# What the exercise asks:
Please reproduce exactly the lines that begin the listing below, up to and including the line where "Click the 消息 column header" occurs.

[[ Material shown, beginning ]]

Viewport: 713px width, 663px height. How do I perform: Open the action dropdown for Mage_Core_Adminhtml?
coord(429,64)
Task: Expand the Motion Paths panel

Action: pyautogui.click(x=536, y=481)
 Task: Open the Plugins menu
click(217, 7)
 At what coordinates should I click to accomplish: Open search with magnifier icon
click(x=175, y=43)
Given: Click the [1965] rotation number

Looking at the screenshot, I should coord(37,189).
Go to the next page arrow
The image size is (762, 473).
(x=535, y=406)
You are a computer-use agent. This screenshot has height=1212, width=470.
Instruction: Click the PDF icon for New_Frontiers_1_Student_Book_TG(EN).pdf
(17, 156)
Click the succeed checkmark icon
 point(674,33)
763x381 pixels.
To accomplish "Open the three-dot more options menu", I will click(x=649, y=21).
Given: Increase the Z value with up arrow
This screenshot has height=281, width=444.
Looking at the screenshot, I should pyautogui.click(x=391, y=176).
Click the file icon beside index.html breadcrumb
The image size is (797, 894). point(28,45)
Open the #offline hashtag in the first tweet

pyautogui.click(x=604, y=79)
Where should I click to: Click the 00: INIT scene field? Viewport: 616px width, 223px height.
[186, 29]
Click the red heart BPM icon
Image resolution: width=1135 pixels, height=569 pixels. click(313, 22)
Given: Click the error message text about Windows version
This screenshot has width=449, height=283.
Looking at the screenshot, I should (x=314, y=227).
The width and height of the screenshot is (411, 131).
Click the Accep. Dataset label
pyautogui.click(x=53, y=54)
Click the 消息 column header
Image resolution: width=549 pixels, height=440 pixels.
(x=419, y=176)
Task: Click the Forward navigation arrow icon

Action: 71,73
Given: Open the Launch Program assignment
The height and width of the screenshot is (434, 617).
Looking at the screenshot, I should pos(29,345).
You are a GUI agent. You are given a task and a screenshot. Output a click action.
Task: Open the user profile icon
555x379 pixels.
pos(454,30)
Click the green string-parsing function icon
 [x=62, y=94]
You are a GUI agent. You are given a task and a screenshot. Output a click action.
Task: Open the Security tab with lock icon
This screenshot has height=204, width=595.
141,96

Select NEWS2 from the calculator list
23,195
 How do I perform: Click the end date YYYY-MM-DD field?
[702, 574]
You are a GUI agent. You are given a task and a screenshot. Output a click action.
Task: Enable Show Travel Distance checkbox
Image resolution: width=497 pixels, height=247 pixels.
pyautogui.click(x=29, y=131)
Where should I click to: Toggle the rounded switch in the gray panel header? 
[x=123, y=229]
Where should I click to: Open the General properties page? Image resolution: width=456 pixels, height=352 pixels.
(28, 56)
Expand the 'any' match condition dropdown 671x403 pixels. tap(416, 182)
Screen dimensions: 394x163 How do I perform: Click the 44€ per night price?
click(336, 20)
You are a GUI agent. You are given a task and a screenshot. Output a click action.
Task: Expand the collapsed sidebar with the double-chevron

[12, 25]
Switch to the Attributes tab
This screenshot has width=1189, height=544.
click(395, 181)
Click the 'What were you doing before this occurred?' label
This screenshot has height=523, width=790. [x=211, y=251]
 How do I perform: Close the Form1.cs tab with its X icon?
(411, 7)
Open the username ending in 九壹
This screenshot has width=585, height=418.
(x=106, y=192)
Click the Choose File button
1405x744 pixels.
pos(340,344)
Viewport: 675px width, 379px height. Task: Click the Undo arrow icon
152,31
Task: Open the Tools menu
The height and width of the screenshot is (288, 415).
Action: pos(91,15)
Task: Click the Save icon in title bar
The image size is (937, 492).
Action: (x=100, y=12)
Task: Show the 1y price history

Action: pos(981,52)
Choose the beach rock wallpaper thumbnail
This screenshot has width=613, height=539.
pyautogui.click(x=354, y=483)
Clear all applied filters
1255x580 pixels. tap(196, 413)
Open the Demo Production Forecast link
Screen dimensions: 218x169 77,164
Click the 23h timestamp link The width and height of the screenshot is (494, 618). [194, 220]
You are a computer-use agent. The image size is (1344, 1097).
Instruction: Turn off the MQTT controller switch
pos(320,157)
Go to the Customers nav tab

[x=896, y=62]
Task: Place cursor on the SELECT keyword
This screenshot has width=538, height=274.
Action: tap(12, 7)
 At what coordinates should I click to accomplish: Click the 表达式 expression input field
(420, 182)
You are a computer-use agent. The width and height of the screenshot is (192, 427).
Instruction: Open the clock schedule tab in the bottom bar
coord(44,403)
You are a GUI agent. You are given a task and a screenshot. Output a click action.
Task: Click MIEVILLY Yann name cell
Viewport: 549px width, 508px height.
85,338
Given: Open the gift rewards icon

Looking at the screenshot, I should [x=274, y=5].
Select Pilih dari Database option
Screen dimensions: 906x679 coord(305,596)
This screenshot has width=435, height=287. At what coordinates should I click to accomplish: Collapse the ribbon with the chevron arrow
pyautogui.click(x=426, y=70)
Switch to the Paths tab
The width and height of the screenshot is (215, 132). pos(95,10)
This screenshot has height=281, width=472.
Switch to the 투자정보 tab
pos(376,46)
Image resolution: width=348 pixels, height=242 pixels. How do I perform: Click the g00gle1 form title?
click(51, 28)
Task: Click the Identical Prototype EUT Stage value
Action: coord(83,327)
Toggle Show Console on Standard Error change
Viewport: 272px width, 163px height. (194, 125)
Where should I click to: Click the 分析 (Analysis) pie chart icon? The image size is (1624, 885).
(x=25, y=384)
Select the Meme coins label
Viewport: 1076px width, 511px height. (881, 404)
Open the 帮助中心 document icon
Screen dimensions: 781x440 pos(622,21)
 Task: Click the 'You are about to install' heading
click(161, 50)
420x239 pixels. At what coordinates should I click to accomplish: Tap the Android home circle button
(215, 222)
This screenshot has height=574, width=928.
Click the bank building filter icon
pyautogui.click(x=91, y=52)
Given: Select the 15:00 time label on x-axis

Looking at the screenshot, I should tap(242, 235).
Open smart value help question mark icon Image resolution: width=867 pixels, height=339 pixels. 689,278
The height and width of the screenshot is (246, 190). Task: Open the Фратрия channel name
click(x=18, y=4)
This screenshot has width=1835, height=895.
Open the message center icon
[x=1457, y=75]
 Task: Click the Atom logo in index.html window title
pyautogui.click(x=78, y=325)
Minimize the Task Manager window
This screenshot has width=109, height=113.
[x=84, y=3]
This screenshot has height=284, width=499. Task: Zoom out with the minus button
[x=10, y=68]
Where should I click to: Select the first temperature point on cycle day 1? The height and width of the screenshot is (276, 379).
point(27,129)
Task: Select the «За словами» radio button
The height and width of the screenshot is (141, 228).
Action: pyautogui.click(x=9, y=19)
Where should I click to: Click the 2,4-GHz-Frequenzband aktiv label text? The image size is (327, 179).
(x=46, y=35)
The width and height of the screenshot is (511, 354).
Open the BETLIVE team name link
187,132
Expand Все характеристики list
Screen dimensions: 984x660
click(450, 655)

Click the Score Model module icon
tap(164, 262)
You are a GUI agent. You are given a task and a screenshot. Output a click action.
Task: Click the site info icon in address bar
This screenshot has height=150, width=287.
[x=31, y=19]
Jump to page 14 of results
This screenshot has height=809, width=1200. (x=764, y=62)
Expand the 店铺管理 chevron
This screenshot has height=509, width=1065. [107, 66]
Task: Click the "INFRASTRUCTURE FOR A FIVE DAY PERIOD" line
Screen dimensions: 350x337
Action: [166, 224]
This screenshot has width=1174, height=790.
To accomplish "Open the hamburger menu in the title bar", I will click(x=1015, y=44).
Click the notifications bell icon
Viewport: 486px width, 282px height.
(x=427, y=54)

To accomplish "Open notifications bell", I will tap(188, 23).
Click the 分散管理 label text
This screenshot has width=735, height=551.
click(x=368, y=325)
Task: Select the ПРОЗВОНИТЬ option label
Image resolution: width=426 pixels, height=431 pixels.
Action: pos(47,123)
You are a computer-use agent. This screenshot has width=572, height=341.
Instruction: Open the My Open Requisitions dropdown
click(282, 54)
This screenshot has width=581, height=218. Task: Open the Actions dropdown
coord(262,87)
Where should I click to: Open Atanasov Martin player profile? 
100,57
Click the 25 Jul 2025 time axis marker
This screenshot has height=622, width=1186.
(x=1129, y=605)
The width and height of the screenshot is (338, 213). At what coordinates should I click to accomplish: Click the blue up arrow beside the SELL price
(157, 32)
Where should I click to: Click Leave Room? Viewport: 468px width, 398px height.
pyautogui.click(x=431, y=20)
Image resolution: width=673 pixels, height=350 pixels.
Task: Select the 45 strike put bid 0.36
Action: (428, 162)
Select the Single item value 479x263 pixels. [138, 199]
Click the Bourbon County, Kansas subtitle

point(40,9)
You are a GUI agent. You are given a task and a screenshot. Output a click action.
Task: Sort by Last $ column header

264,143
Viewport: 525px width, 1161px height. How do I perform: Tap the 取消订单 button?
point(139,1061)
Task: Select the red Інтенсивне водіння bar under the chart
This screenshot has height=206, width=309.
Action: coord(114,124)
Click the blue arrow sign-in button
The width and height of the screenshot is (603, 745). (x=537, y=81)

[[ Material shown, end ]]

# Expected answer:
Viewport: 713px width, 663px height. How do I perform: Open the action dropdown for Mage_Core_Adminhtml?
coord(429,64)
Task: Expand the Motion Paths panel

Action: pyautogui.click(x=536, y=481)
 Task: Open the Plugins menu
click(217, 7)
 At what coordinates should I click to accomplish: Open search with magnifier icon
click(x=175, y=43)
Given: Click the [1965] rotation number

Looking at the screenshot, I should coord(37,189).
Go to the next page arrow
The image size is (762, 473).
(x=535, y=406)
You are a computer-use agent. This screenshot has height=1212, width=470.
Instruction: Click the PDF icon for New_Frontiers_1_Student_Book_TG(EN).pdf
(17, 156)
Click the succeed checkmark icon
 point(674,33)
763x381 pixels.
To accomplish "Open the three-dot more options menu", I will click(x=649, y=21).
Given: Increase the Z value with up arrow
This screenshot has height=281, width=444.
Looking at the screenshot, I should pyautogui.click(x=391, y=176).
Click the file icon beside index.html breadcrumb
The image size is (797, 894). point(28,45)
Open the #offline hashtag in the first tweet

pyautogui.click(x=604, y=79)
Where should I click to: Click the 00: INIT scene field? Viewport: 616px width, 223px height.
[186, 29]
Click the red heart BPM icon
Image resolution: width=1135 pixels, height=569 pixels. click(313, 22)
Given: Click the error message text about Windows version
This screenshot has width=449, height=283.
Looking at the screenshot, I should (x=314, y=227).
The width and height of the screenshot is (411, 131).
Click the Accep. Dataset label
pyautogui.click(x=53, y=54)
Click the 消息 column header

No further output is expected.